Evet. Bağlantısı var çünkü bazen çok iyi bir belgesel kültünün peşinden koşuyorsunuz. Orada önünüze bir sürü engeller çıkıyor ve kendinizi özgür hissedemiyorsunuz. Belgesel daha bir mayınlı bölge gibidir. Kurmaca bir filmi finanse edip edemeyeceğimi, oyuncularla çalışıp çalışamayacağımı da öğrenme süreçlerimle birlikte yeni alanlar açtım ve deneysel takıldım. Hikaye kendi kendini kurmacaya çevirdi. O yüzden bilinçli bir kurmaca film yapıyorum duygusundan çok akışta da olan bir süreç oldu. Anlatmak istediğim şey çok soyut bir alanda olduğu için bunu dramaturjisi olan bir alanda anlatmanın daha uygun olacağını düşündüm. Bir de filmin saykodelik ve bazı gerçeküstü tonları olan bir hikayesi var. Bu da kurmacanın alanına giriyor ama belgesel gibi de çektik yani.

 

“Senaryoda da bilinen konvansiyonel bir yol izlemedik”

Gerçekten bazı fotoğraflar, kareler, görüntüler bir belgeselci gözüyle de film haline gelmiş hissi yaratıyor. Seyirci bu karelerin ve görüntülerin peşinde kaybolup gidiyor. Sizin sinemanızı bilmeyen birisi bu filmi izlese rahatlıkla tarihi, kültürel bir İstanbul yolculuğu olarak da algılayabilir.
Karakterin İstanbul gibi katmanlı bir şehirde nasıl hissettiği benim için çok önemliydi. İlahi yapıların, dini yapıların bulunduğu mimari yapıların bulunduğu bir şehir gerekiyordu ve insanların gerçek tepkilerini görmek istedim, otantik görünmelerini istedim. Belgesel geçmişi de olan önemli görüntü yönetmenimiz Peter Zeitlinger ile çok iyi bir iş çıkardık. Senaryoda da bilinen konvansiyonel bir yol izlemedik.

 

“Seyirciye özellikle spekülasyon yapma alanı bırakmak istedim. Her şeyi açıklayan bir film seyirciye hareket alanı bırakmaz ”

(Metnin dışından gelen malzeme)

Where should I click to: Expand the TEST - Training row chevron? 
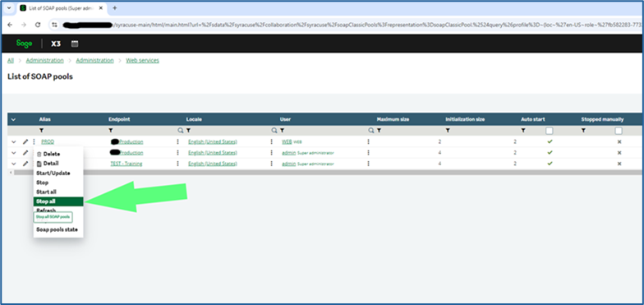click(13, 164)
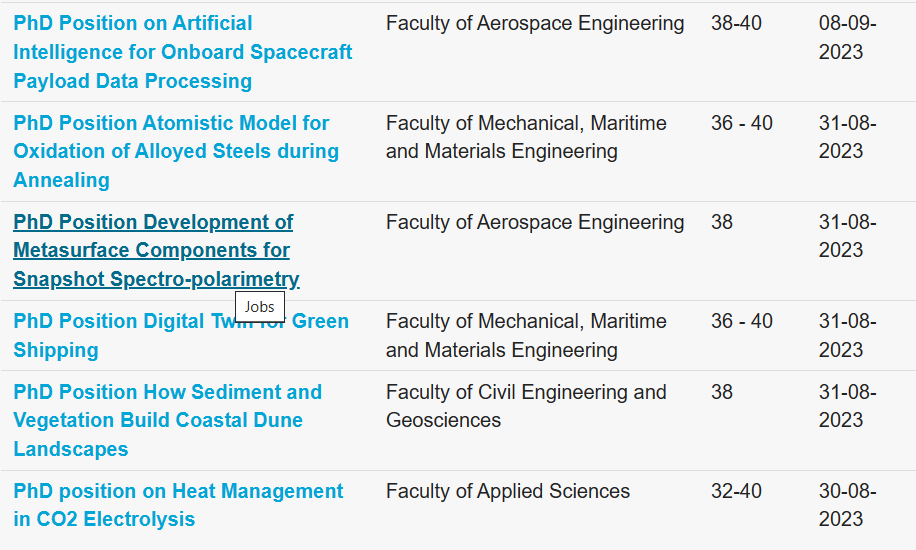
Task: Open Metasurface Components Spectro-polarimetry PhD link
Action: tap(156, 251)
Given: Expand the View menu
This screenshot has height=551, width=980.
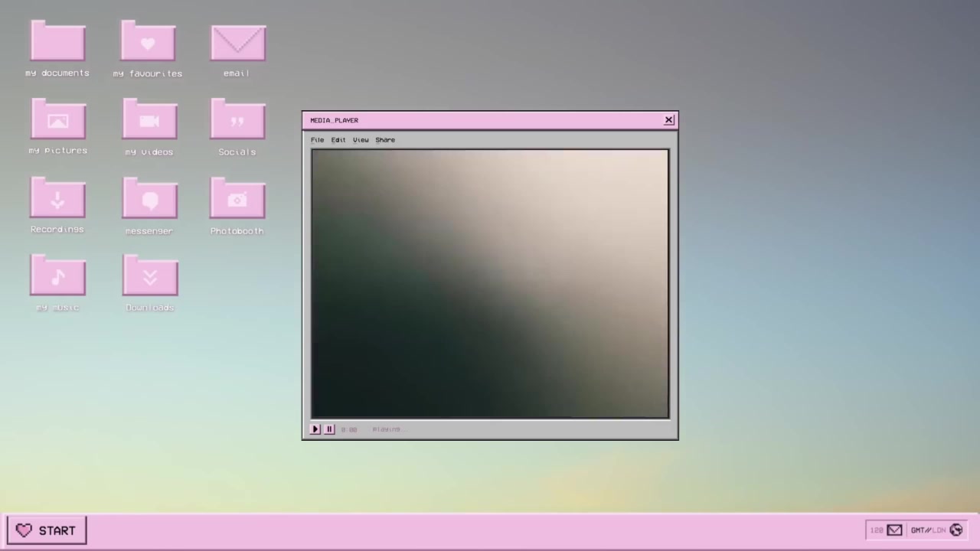Looking at the screenshot, I should tap(361, 140).
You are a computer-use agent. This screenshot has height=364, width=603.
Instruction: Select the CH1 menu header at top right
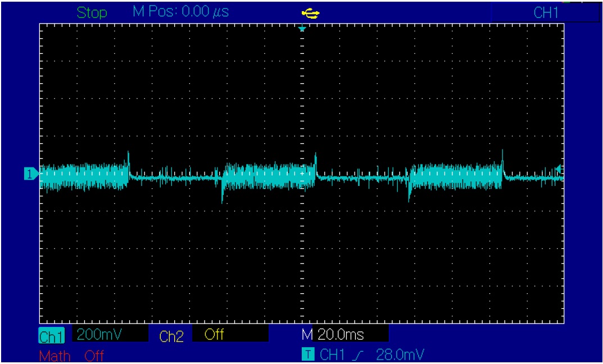pyautogui.click(x=545, y=13)
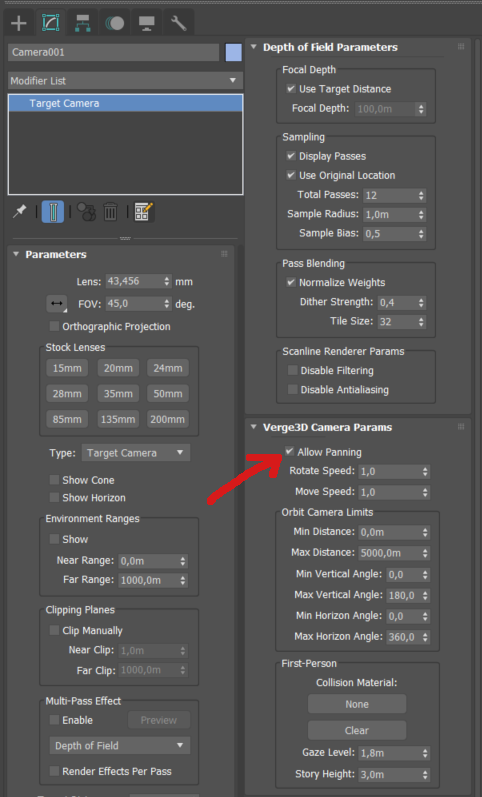Open the Display panel monitor icon
Viewport: 482px width, 797px height.
(x=146, y=23)
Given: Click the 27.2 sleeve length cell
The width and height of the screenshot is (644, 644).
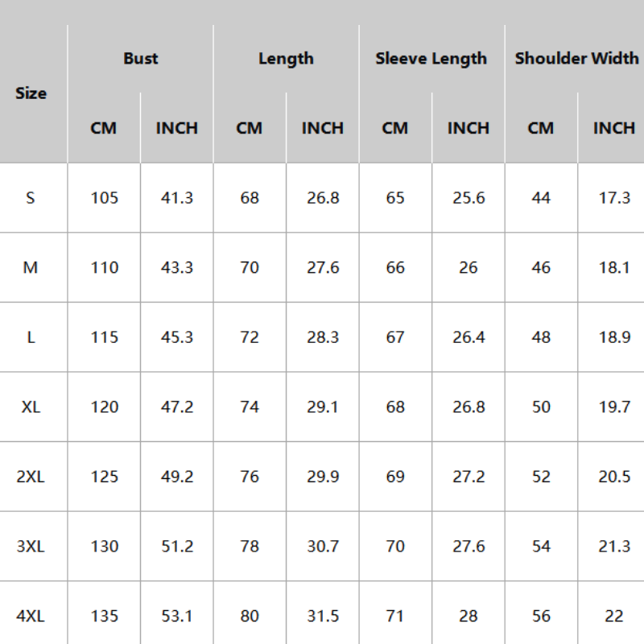Looking at the screenshot, I should (x=469, y=477).
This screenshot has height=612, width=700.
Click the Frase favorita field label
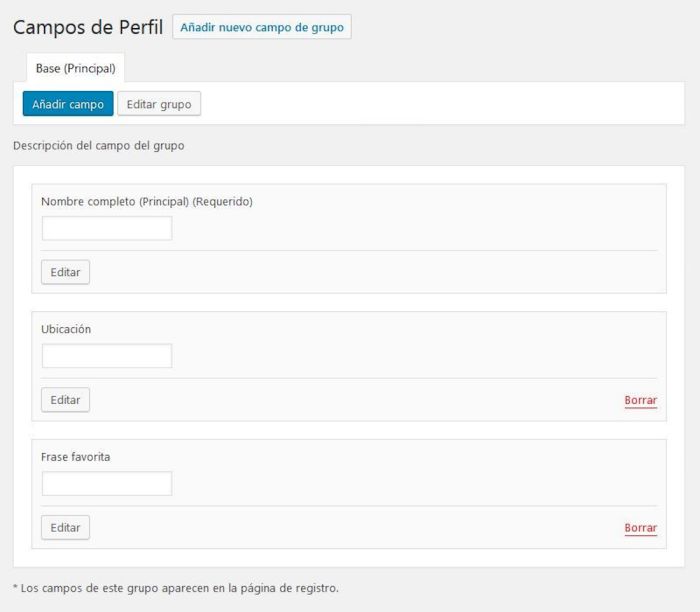[75, 457]
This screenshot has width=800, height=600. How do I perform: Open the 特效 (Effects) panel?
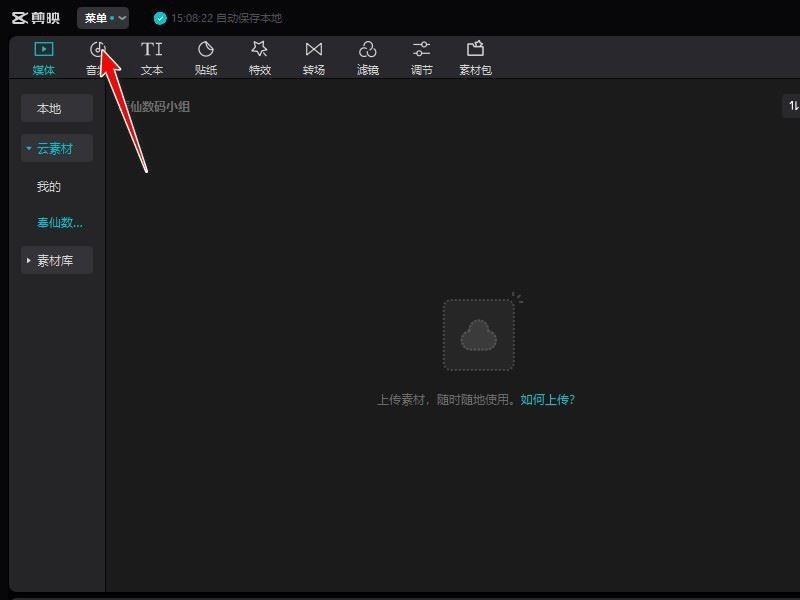pos(260,55)
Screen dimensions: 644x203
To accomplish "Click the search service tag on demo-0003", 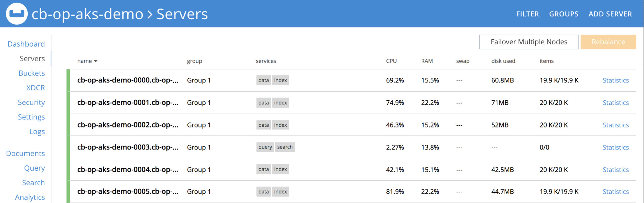I will coord(285,147).
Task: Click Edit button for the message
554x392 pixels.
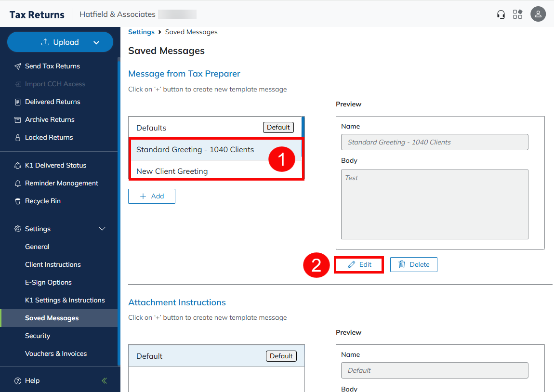Action: pyautogui.click(x=359, y=264)
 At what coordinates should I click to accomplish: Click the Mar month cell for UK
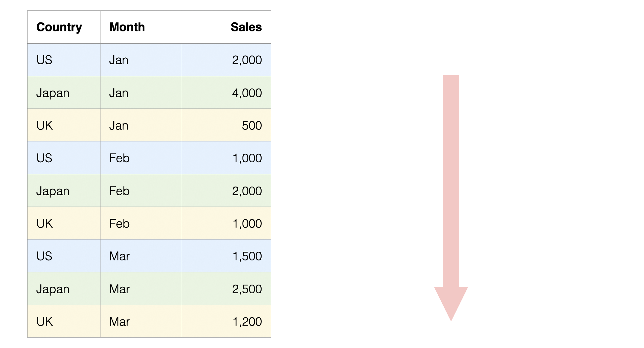point(119,322)
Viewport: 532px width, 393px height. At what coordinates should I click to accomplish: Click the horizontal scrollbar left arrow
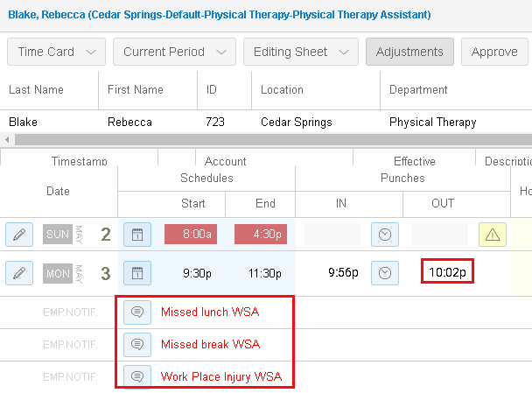7,139
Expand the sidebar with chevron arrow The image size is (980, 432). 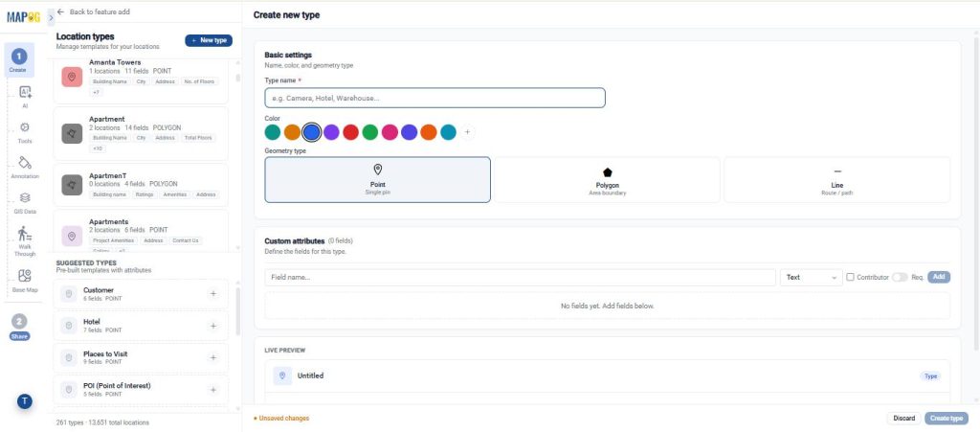52,17
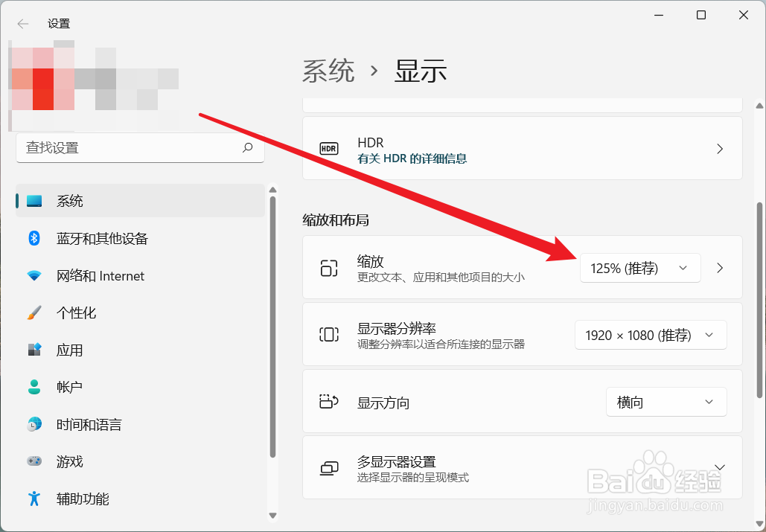Click the 多显示器设置 icon
The image size is (766, 532).
pyautogui.click(x=328, y=467)
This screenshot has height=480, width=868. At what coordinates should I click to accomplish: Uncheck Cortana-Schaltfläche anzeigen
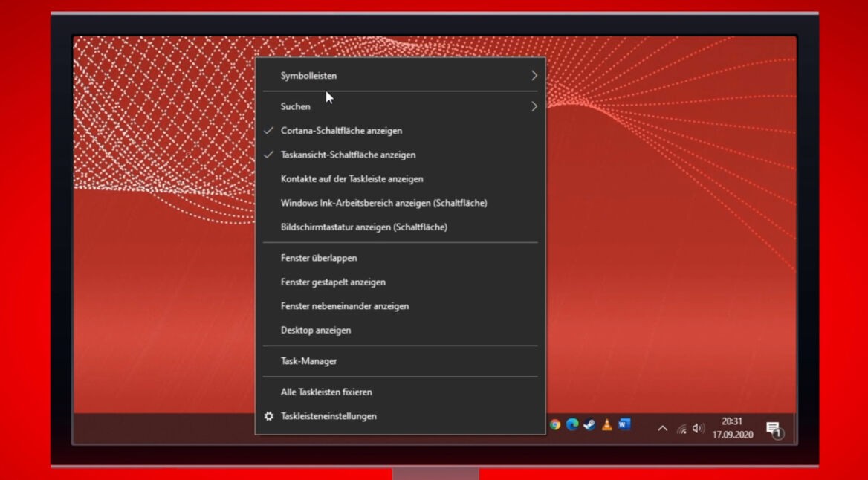click(341, 131)
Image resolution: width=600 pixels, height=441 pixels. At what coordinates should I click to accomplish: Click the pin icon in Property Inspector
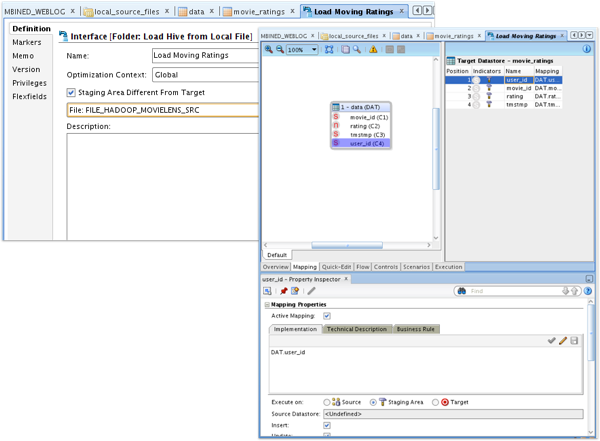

Senaryoyu da konuşmanın zamanı geldi o halde. Akademik tez bile yazılabilecek derinlikte ve farklı konuları bir kap içinde başarıyla birleştiren bir senaryosu olduğunu düşünüyorum. Kalkedon, Mitraizm, İstanbul’un manevi-kültürel hafızası, psikoatak vakası, grandiyoz hissiyatı, arafta kalmak, İstanbula göç eden parçalanmış bir aile gibi konuları barındıran bir senaryo var karşımızda. Önce hangi düşünce vardı kafanızda ve bu süreç nasıl ilerledi?
Senaryoda ilk var olan karakterin şehirdeki belli mimari mekanlara girdikçe duygusal olarak bir nevi tetiklenmesiydi. Şehrin hafızası bizim için çok önemliydi. İstanbul’un çok katmanlı, tektonik geçmişi bize gerekliydi ve o anlamda mimarinin çok iyi işlendiğini düşünüyorum. Aslında film kendini çok açıklayan bir yapıda değil. Seyirciye özellikle spekülasyon yapma alanı bırakmak istedim. Sinemada bazen bir şeyleri biraz daha az bilsek yeterli olabiliyor. Herşeyi açıklayan bir film seyirciye hareket alanı bırakmaz.

foto-1-ic.jpg

“Karakterle ilgili önemli olan teşhisin ne olduğu değil de neyi hissettiği, karakterin duyularıyla şehirde neyi gördüğüydü”

“Film herhangi bir teşhis ve/veya tanı koymuyor” diyorsunuz zaten.
Evet. Teşhis veya tanı koymadık. Çünkü karakterle ilgili önemli olan teşhisin ne olduğu değil de neyi hissettiği, karakterin duyularıyla şehirde neyi gördüğü, kendi hayatıyla ilgili neyi hissettiğiydi.

 

“Film İstanbul’un pagan geçmişiyle de bir ilişki kuruyor”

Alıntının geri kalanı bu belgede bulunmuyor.